Cada 18 de mayo se conmemora el Día de la Escarapela, uno de los emblemas patrios más antiguos del país. Más que una tradición escolar o un gesto protocolar, llevarla vuelve a abrir una pregunta sobre el vínculo que mantenemos con nuestros símbolos y con la idea misma de comunidad nacional.
Cada año, cuando se acerca la Semana de Mayo, la escarapela reaparece en guardapolvos, oficinas públicas, actos escolares y solapas de saco. Pequeña, simple, casi silenciosa, es uno de los símbolos más reconocibles de la identidad argentina. Sin embargo, pocas veces nos detenemos a pensar qué representa realmente ese círculo celeste y blanco que hoy vuelve a conmemorarse en todo el país.
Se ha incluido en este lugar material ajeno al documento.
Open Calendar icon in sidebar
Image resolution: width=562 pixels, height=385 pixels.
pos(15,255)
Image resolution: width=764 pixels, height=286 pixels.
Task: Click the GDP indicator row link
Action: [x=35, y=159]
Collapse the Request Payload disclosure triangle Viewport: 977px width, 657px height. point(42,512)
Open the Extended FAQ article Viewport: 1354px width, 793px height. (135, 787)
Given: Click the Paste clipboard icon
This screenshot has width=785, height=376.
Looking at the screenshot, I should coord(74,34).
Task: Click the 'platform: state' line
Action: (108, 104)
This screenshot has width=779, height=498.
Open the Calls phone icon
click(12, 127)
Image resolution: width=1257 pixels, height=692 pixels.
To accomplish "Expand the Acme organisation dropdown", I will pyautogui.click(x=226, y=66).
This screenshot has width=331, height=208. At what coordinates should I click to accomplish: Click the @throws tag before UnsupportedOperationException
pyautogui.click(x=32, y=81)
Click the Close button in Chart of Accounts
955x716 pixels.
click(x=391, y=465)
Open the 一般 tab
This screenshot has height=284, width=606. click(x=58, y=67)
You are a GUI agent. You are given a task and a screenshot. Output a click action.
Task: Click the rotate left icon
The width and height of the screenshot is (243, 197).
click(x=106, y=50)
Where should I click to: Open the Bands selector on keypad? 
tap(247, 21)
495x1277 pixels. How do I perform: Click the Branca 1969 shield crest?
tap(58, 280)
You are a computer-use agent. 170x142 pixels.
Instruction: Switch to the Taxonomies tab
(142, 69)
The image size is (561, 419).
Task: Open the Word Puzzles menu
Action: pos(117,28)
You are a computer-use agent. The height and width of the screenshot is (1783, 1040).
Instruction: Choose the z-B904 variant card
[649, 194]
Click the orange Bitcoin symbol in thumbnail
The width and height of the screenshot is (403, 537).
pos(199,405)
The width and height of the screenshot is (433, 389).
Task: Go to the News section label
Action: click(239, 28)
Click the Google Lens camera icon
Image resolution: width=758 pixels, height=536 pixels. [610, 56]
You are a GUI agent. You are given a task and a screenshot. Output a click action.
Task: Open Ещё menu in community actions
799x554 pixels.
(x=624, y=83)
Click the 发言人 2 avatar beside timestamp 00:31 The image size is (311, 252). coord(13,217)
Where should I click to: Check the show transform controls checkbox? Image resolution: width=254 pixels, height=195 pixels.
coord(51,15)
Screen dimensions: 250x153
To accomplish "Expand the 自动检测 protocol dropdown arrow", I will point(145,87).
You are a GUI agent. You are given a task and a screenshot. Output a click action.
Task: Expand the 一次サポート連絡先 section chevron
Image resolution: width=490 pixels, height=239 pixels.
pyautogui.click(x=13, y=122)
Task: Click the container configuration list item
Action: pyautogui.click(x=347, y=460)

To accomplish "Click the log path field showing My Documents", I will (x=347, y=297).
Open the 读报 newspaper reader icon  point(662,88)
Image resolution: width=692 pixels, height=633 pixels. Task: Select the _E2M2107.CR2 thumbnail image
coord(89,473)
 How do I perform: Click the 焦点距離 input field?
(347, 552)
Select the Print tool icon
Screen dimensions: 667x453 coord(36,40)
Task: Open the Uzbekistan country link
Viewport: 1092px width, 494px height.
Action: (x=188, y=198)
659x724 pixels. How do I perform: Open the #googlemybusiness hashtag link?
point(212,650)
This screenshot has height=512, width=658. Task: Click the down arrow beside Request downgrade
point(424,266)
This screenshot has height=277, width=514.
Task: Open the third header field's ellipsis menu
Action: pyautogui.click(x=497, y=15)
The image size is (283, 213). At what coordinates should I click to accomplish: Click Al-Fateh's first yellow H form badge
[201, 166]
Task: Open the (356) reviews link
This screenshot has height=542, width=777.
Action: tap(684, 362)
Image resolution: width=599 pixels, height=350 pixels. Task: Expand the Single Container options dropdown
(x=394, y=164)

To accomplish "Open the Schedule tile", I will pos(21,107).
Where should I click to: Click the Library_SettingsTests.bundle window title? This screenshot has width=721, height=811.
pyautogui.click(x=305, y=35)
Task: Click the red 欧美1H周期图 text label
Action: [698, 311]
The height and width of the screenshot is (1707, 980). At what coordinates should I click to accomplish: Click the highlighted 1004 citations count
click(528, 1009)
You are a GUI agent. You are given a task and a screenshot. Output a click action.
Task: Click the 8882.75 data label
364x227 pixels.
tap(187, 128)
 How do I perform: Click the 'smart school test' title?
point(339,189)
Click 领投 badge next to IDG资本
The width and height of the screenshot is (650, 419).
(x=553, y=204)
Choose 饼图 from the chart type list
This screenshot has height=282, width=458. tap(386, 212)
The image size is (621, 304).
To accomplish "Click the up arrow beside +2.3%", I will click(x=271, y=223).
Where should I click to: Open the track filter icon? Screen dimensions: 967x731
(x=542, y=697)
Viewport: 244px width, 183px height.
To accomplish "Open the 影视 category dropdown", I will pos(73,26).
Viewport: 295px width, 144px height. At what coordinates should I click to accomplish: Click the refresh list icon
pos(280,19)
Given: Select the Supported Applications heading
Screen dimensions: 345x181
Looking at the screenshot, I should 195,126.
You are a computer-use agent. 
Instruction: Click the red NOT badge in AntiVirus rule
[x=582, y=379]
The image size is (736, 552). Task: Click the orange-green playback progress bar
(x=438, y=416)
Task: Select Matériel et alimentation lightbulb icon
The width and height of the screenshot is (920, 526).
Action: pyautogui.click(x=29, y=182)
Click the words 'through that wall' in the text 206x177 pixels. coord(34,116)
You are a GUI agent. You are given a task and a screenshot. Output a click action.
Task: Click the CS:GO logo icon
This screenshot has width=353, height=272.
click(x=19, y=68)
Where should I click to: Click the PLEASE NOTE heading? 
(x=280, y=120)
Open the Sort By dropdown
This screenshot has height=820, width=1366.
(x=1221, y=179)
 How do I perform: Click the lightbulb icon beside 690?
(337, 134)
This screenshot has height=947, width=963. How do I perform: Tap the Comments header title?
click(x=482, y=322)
El Día de la Escarapela se celebra cada 18 de mayo, aunque su origen se remonta a 1812, cuando Manuel Belgrano propuso al Primer Triunvirato la creación de un distintivo común para las tropas revolucionarias. La necesidad era concreta: evitar confusiones en el campo de batalla y diferenciar a quienes defendían la causa independentista del ejército realista, que utilizaba otros colores. El gobierno aprobó la iniciativa y oficializó así uno de los primeros símbolos patrios argentinos, incluso antes que la bandera nacional.
Pero con el tiempo, la escarapela dejó de ser un elemento exclusivamente militar para convertirse en una expresión colectiva de pertenencia. Su uso se extendió rápidamente entre la población civil y terminó consolidándose como un emblema cotidiano, especialmente en fechas patrias.
Mucho más que una cinta
En Argentina, la escarapela tiene algo singular: no está limitada a una ceremonia oficial ni a un protocolo estricto. Puede llevarse durante todo el año, aunque cobra especial protagonismo en mayo y junio, cuando las escuelas, las instituciones y las familias vuelven a ponerla en circulación.
Para muchos, es un gesto heredado: prenderla en la ropa antes de ir al acto escolar, acomodarla en el uniforme de los hijos o guardarla de un año al otro en algún cajón de la casa. Para otros, es una oportunidad para volver a preguntarse qué significa hoy sentirse parte de una comunidad nacional atravesada por tensiones, desigualdades y debates sobre identidad.